## EXERCISE TASK
Please rewrite the material from the line with "You are a computer-use" up to and including the line with "click(x=40, y=44)", putting "assistant" in place of "agent" and leaving everything else as it is. Return only those lines.

──────── DATA FOR THIS TASK ────────

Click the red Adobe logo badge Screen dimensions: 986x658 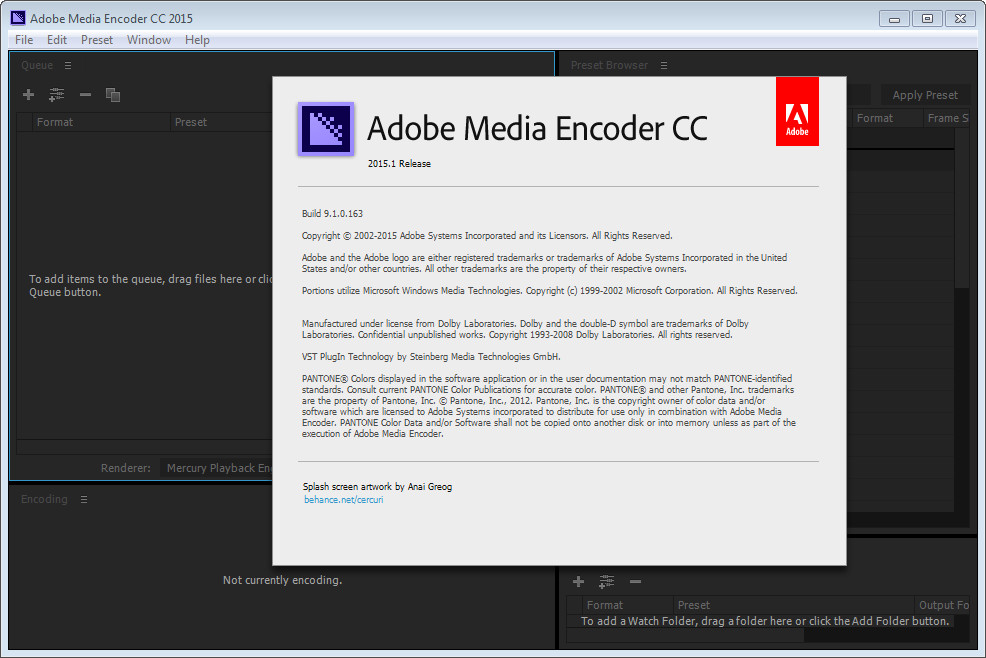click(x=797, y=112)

────────
──────── DATA FOR THIS TASK ────────

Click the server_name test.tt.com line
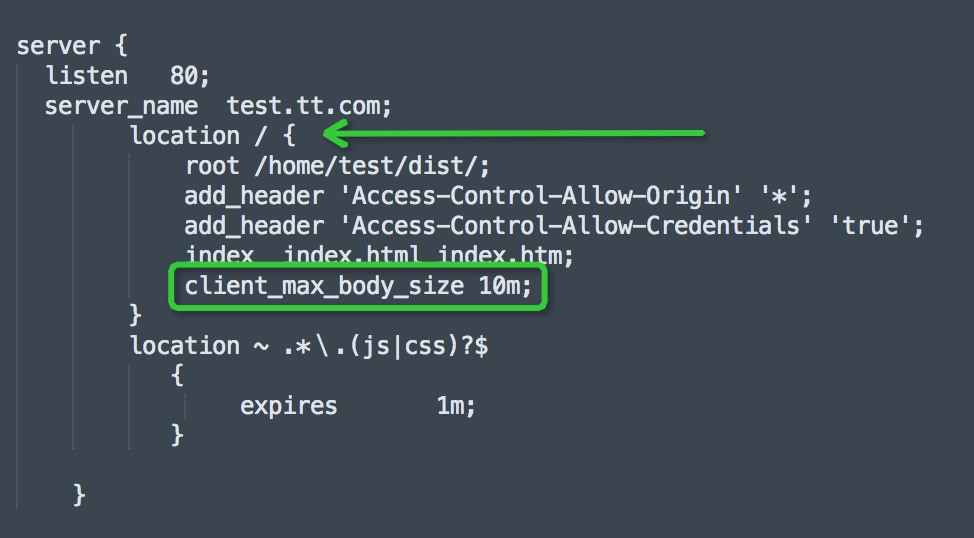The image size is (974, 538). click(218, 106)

────────
──────── DATA FOR THIS TASK ────────

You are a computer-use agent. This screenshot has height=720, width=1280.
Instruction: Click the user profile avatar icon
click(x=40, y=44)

────────

## CORRECT OUTPUT
You are a computer-use assistant. This screenshot has height=720, width=1280.
Instruction: Click the user profile avatar icon
click(x=40, y=44)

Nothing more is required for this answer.